CHICAGO (CN) – Playtex Sport tampons killed a 16-year-old girl, her mother claims in Cook County Court. Katherine Neff says her daughter Kelly died of toxic shock syndrome caused by the tampons’ dangerous mix of viscose rayon and cotton.
Neff says that Playtex targets teens in its advertisements, but does not warn them of the risk of toxic shock syndrome. She says the tampons’ synthetic materials gave her daughter nausea, vomiting, a sore throat, leg rashes and a high fever, which ultimately caused her organs to fail.
She says her daughter was rushed to Loyola University Homer Glen’s urgent care center in a lethargic state in August 2007. She was found to have an “elevated white blood cell count,” after using super-absorbent Playtex Sport Tampons, according to the complaint.
Kelly was sent by ambulance to Silver Cross Hospital in Joliet. Her blood pressure became low and her pulse faint, and she was sent in another ambulance to Loyola Medical’s Maywood campus, where she died.

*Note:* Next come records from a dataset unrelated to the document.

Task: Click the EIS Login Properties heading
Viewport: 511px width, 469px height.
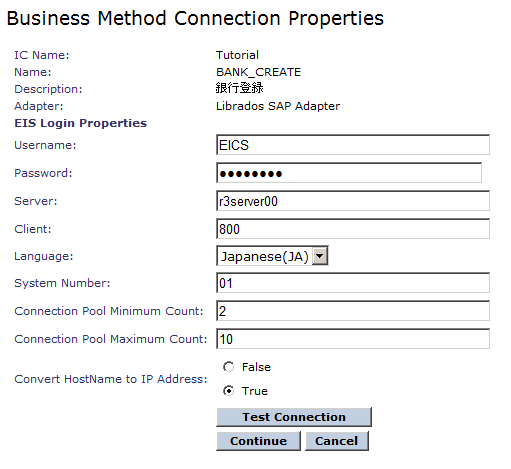Action: (80, 123)
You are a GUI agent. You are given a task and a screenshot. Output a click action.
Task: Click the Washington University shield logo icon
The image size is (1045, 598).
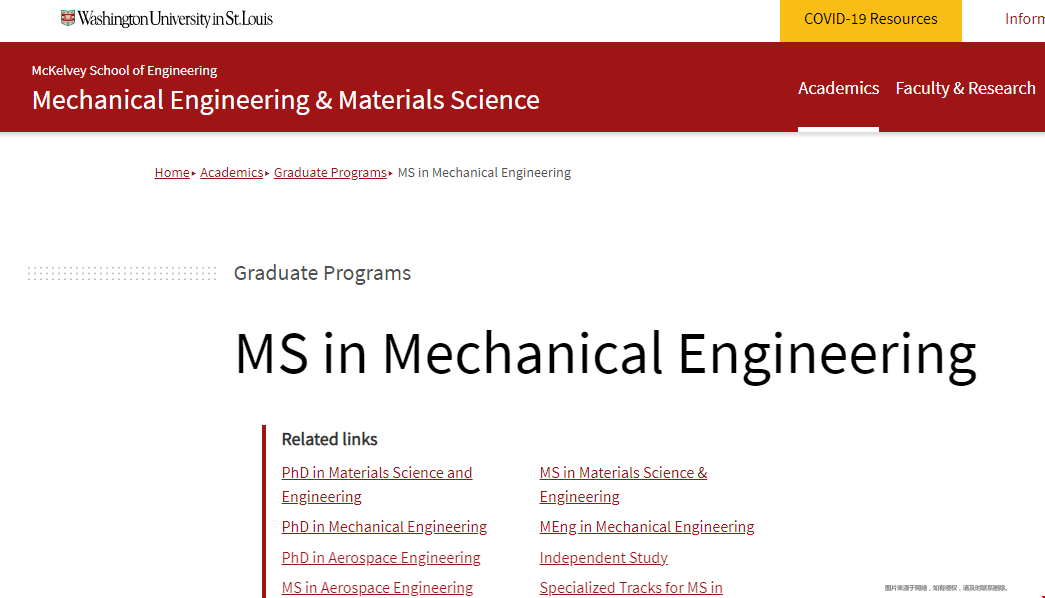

An autopsy attributed her death to toxic shock syndrome from synthetic materials in the tampon, which are “unsafe for use by menstruating teenaged girls,” who do not have the antibodies to resist toxic shock, Katherine Neff says.
Neff demands damages for wrongful death, product liability, negligence and breach of warranty against Playtex.
Neff has also filed a medical malpractice suit against Loyola University Health System and Medical Center, Silver Cross Hospital, Dr. Kathleen Webster and Dr. Jenny Wang, claiming they failed to diagnose and treat Kelly’s condition.
Neff is represented in both cases by Richard Burke with Clifford Law.